Kenneth Rothweiler and Daniel Jeck have settled a case for a 45 year old man who died of a heart attack after being prematurely discharged from a local emergency room.
The 45 year old man entered the emergency room complaining of chest pain, arm numbness, nausea, vomiting and a two-day history of “something stuck in my chest.” After an unremarkable physical examination an EKG was ordered. The EKG came back normal and after a plethora of other tests, consultations with specialists, and a day of observation in the hospital it was decided that the patient would have to undergo a stress test with a cardiologist at a different hospital.
Ten hours after his discharge the patient woke in the middle of the night with severe chest pain, bilateral arm pain, nausea and vomiting and his wife took him to the hospital where his scheduled stress test was to be performed.
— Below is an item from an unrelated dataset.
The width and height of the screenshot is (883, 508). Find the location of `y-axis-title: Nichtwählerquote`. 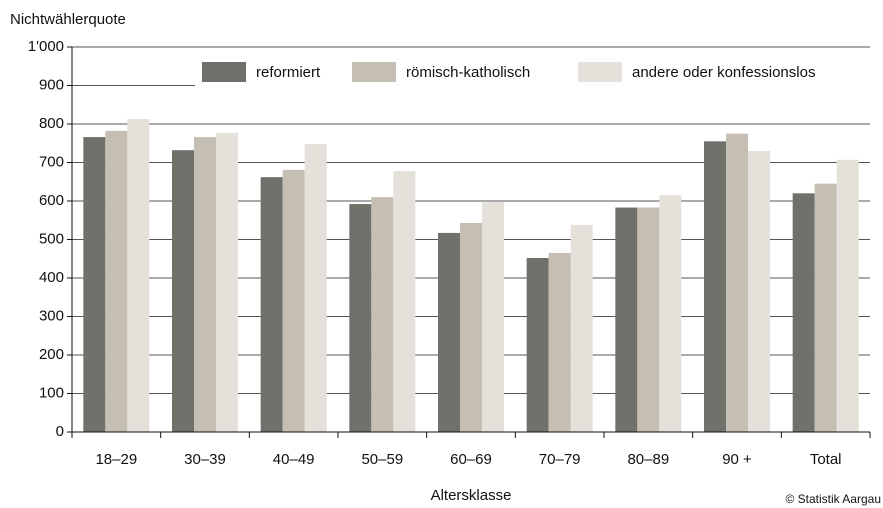

y-axis-title: Nichtwählerquote is located at coordinates (68, 20).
The patient entered the emergency room and is documented to have been suffering from level 9 out of 10 chest pains. Once again initial physical exams and work ups came back unremarkable and another EKG was ordered. The EKG came back and when compared with previous EKGs was abnormal. A GI cocktail was ordered for the patient and his chest pain improved but he still experienced pins and needles in his left hand. A couple hours later another EKG was performed and also came back abnormal. Despite two abnormal EKGs, complaints consisted with heart problems, and two days and two hospital visits documenting the discomfort, the patient was discharged from the hospital.
The patient and his family returned home and that afternoon his wife left her husband to go to the store. When she returned she found her husband unresponsive on the bathroom floor. Paramedics were called and just several hours after his discharge the patient was pronounced dead of a heart attack.
Mr. Rothweiler and Mr. Jeck prepared a case that proved that the second emergency room doctor and hospital was responsible for the death of their client. The doctor breached the standard of care and was negligent in discharging a patient with significant signs and symptoms of an impending heart attack. Shortly before trial the matter settled for $1.4 million.